Côté hébergement, les homestays et petites guesthouses offrent des chambres doubles simples mais propres entre 15 et 30 euros la nuit, petit-déjeuner souvent compris. Cette formule est particulièrement intéressante dans les régions rurales comme Ninh Binh, Sapa ou le delta du Mékong, où l’accueil chez l’habitant ajoute une dimension humaine au séjour. Dans les grandes villes et les destinations balnéaires, les hôtels mid-range (3 à 4 étoiles) proposent des prestations plus complètes – piscine, buffet, réception 24 h/24 – pour des tarifs allant de 40 à 80 euros la nuit selon la saison. Il peut être judicieux d’alterner ces deux types d’hébergement dans un itinéraire Vietnam 10 jours : une nuit simple après un train de nuit, suivie d’un hôtel plus confortable pour se reposer, par exemple.
Pour la restauration, un repas dans une cantine locale ou un stand de street food coûte entre 2 et 4 euros, boisson comprise, tandis qu’un dîner dans un restaurant plus touristique peut s’élever à 8–15 euros par personne. En pratique, compter 10 à 15 euros par jour pour se nourrir correctement est réaliste pour un voyageur peu porté sur les restaurants haut de gamme. Les transports internes (vols domestiques, trains, bus) représentent un budget additionnel variable mais, pour un circuit classique Hanoï–Halong–Ninh Binh–Hué–Hoi An–Saigon–Mékong, une enveloppe de 200 à 350 euros par personne est une base de calcul raisonnable en classe économique.
Enfin, il ne faut pas négliger les dépenses annexes : frais de visa éventuels, assurances, entrées de sites (comptez souvent entre 1 et 5 euros par monument ou musée), pourboires pour les guides et chauffeurs, et achats de souvenirs (textiles, artisanat, café, épices).

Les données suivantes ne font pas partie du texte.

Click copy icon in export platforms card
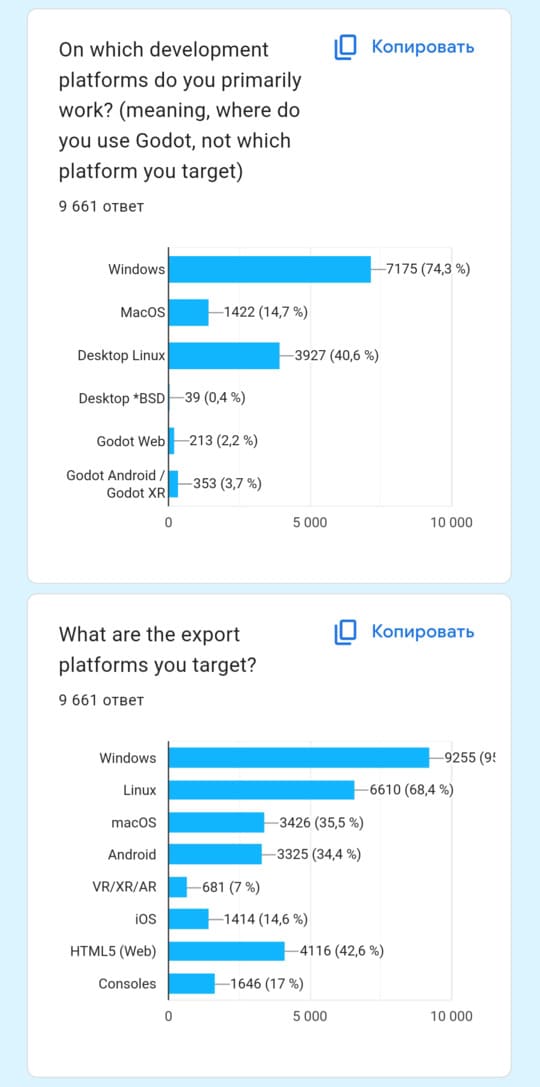540x1087 pixels. point(345,632)
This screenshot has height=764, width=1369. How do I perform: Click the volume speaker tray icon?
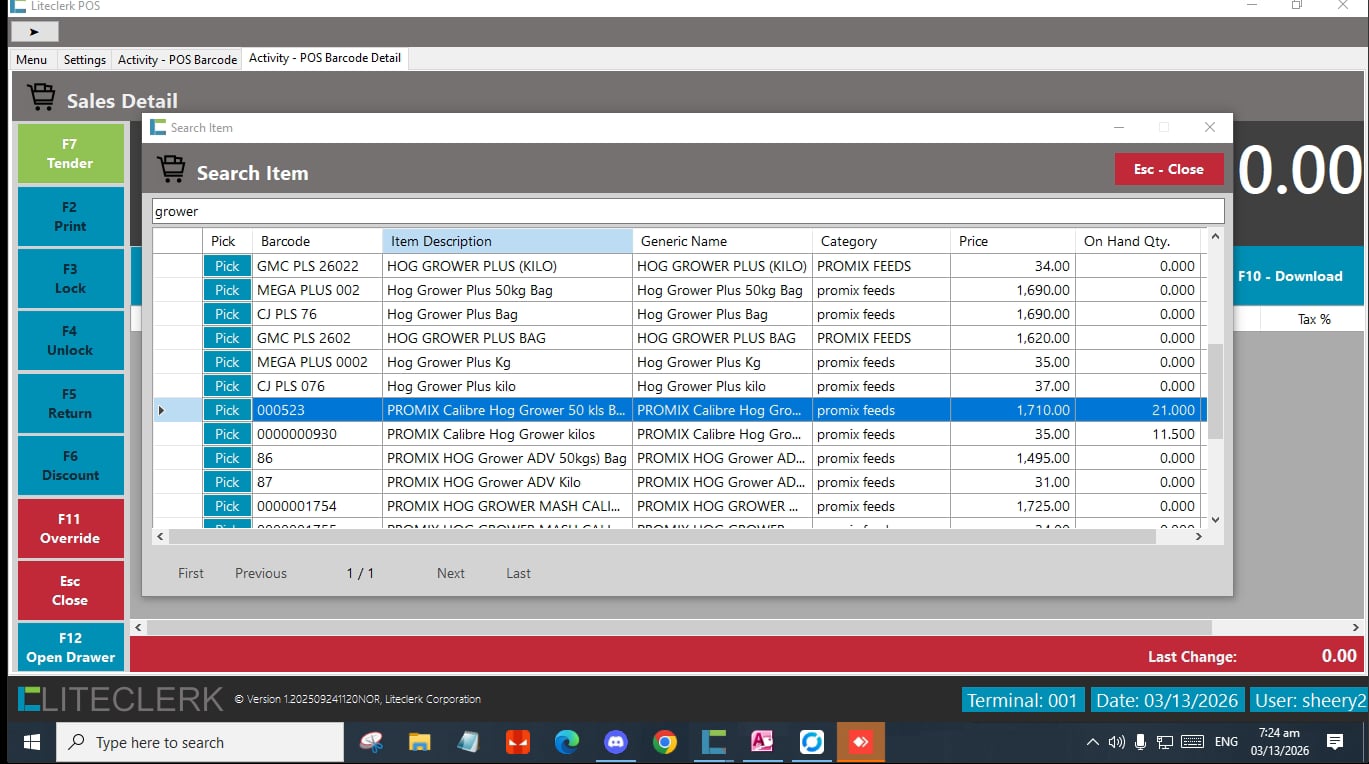[1117, 742]
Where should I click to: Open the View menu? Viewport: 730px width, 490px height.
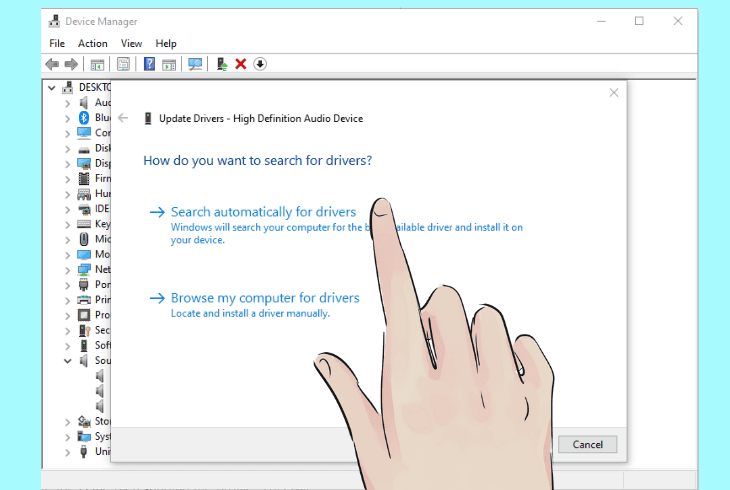[x=131, y=43]
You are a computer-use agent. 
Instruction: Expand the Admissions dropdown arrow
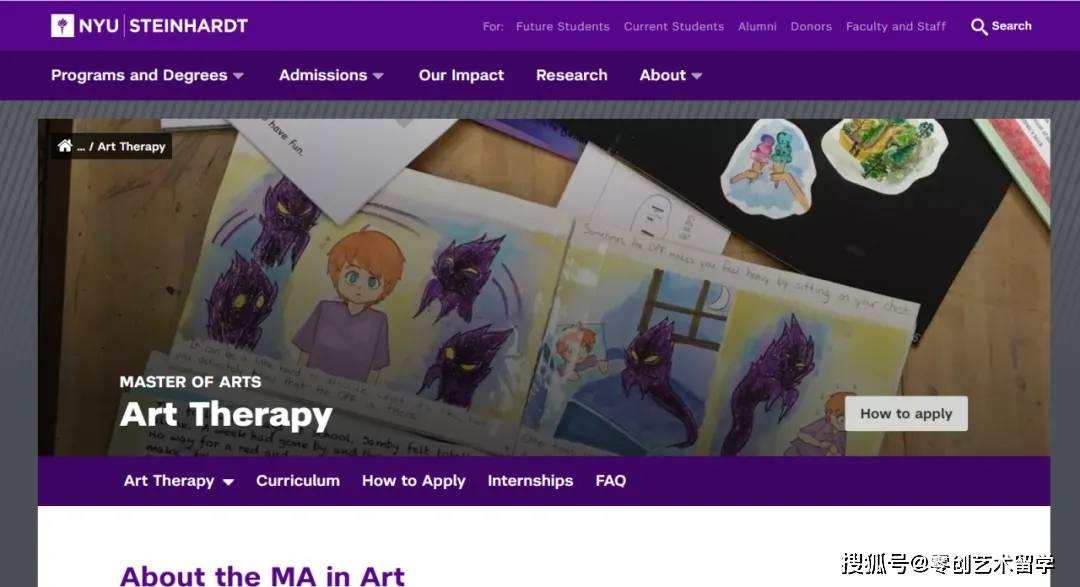point(378,76)
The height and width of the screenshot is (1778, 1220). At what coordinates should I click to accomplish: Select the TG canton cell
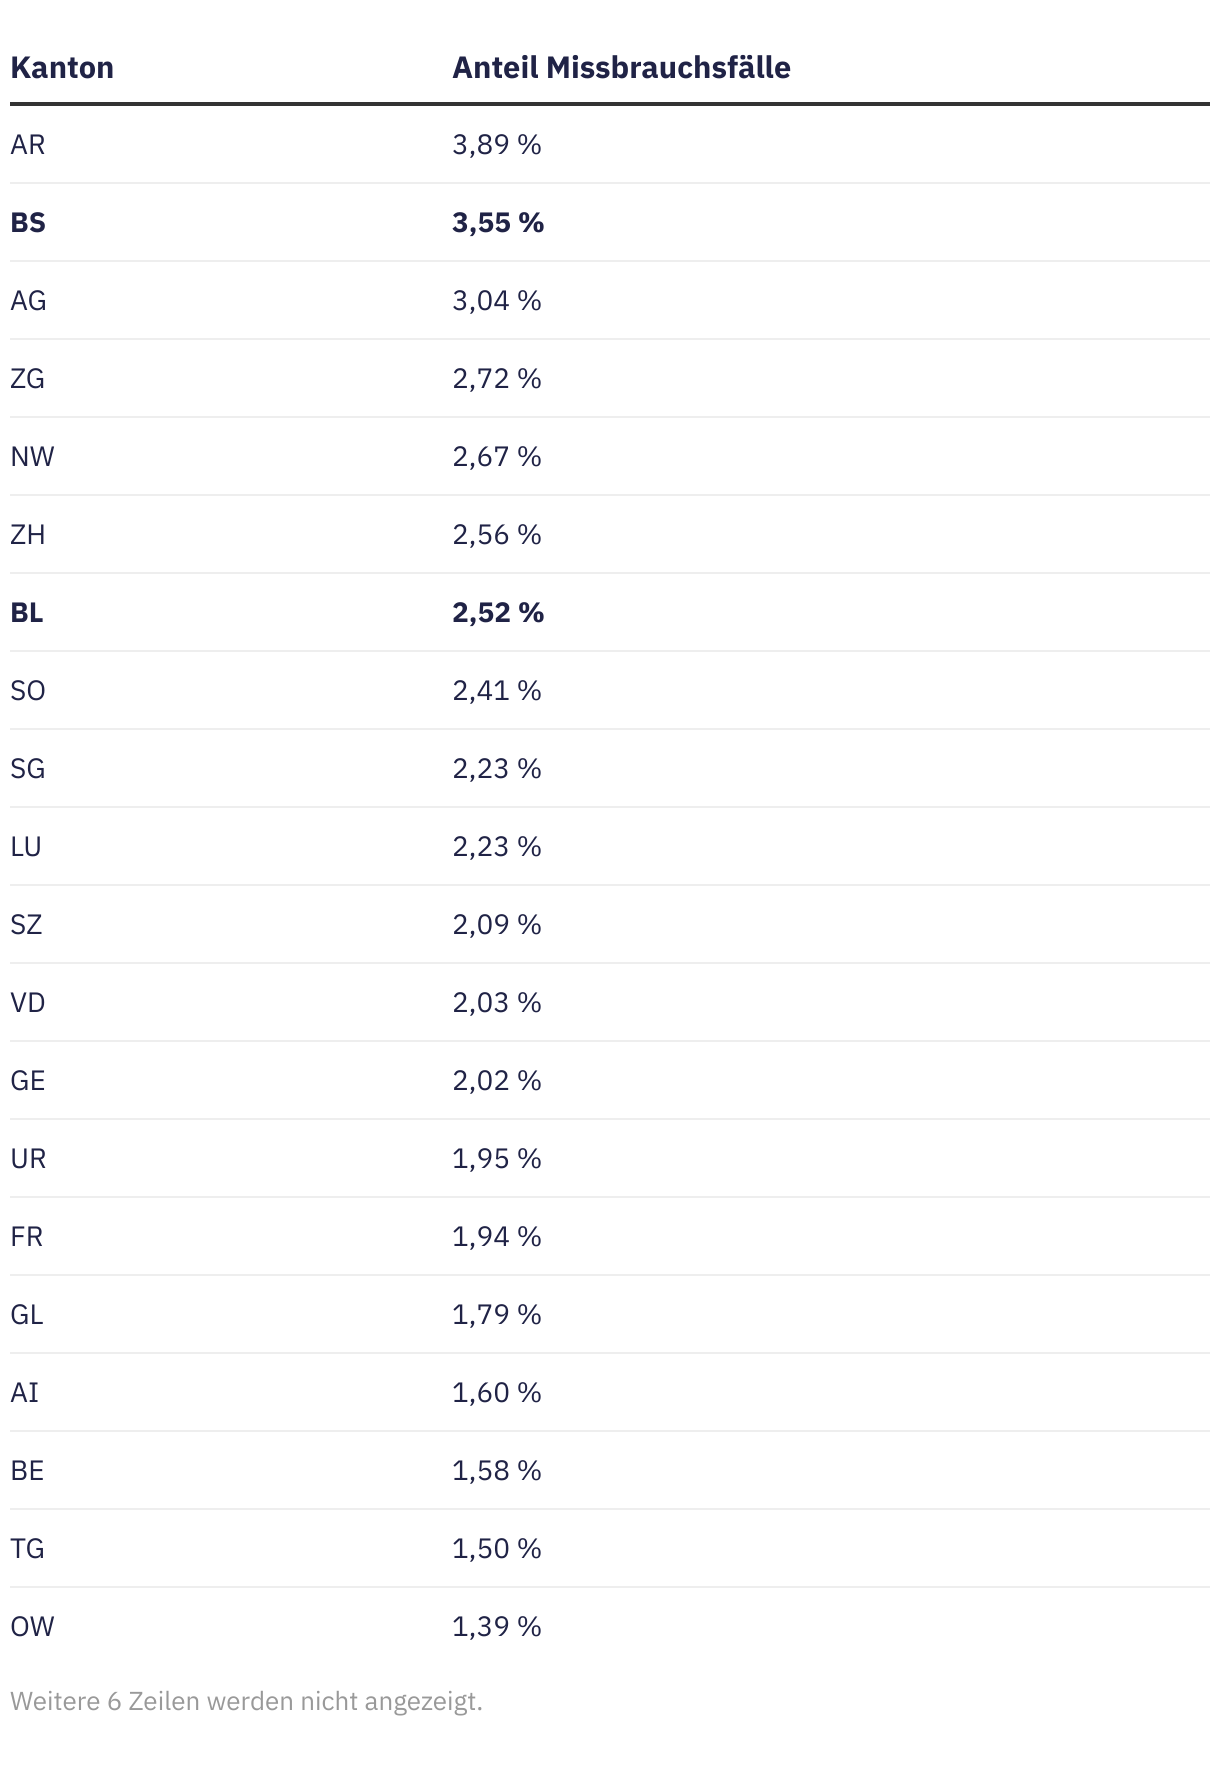point(27,1549)
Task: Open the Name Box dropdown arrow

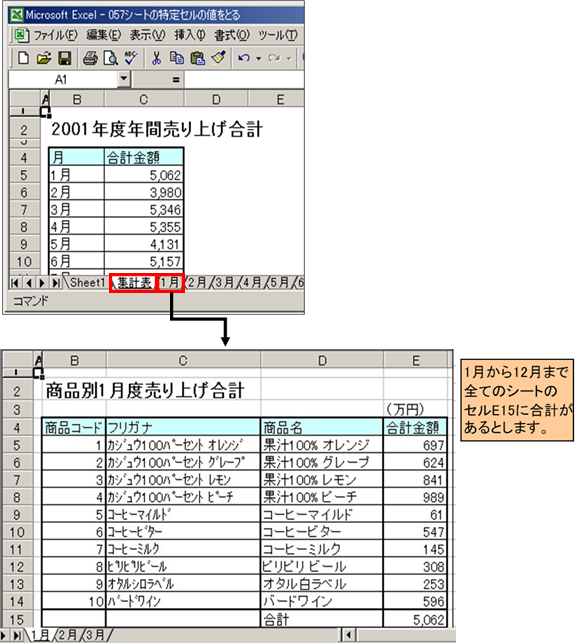Action: pos(124,78)
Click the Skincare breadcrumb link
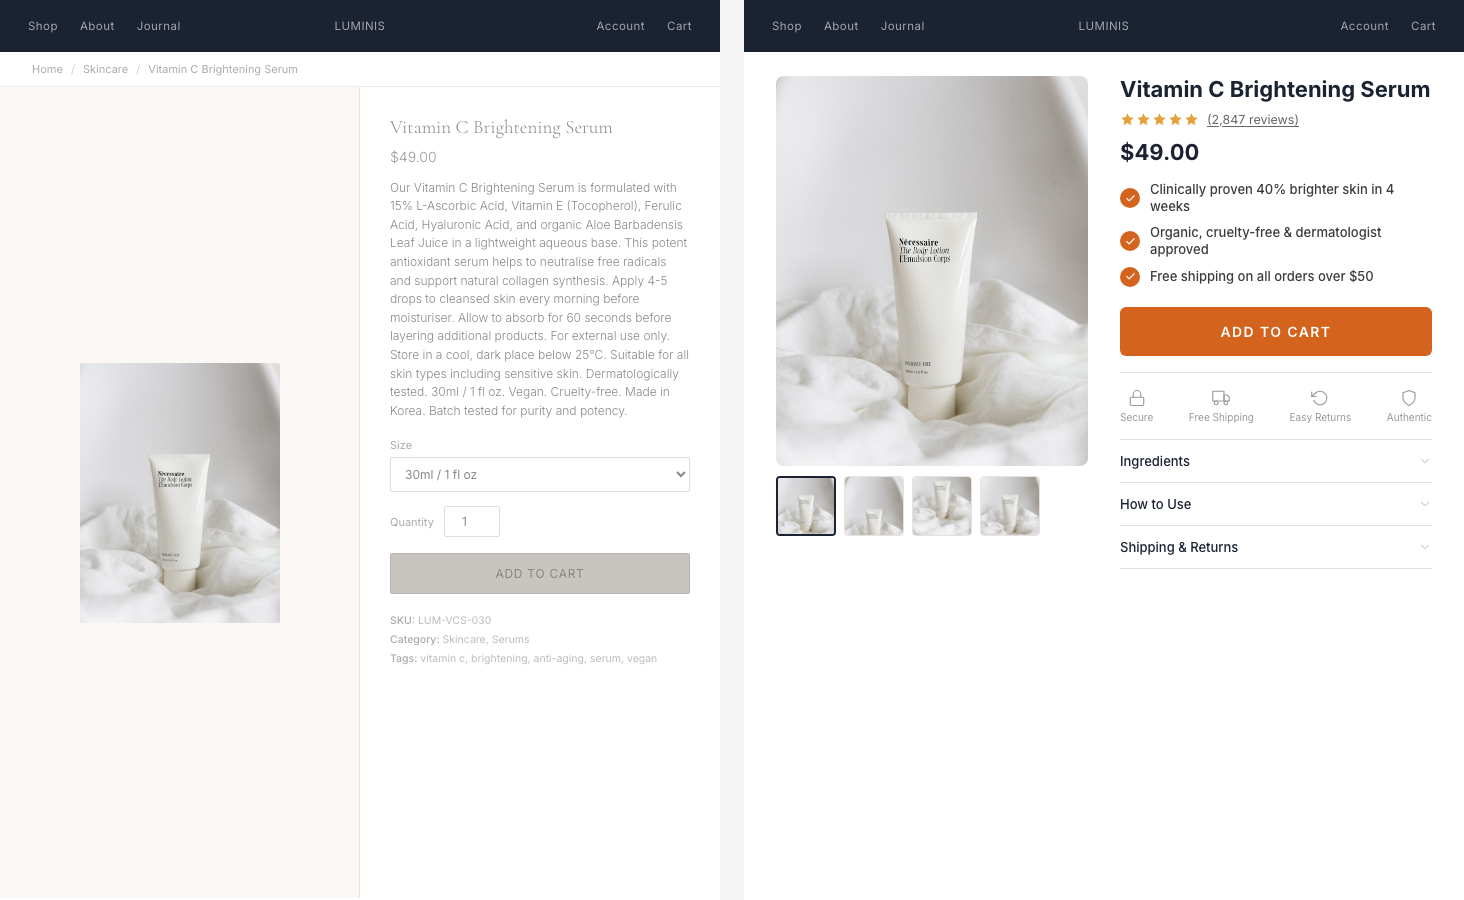 click(105, 69)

Un petit tableau de suivi des dépenses sur votre téléphone peut vous aider à garder le contrôle sans tomber dans l’obsession comptable. En combinant hébergements variés, repas locaux et quelques extras choisis, un voyage Vietnam 10 jours demeure accessible à un large éventail de budgets, tout en offrant une densité d’expériences rare pour cette durée.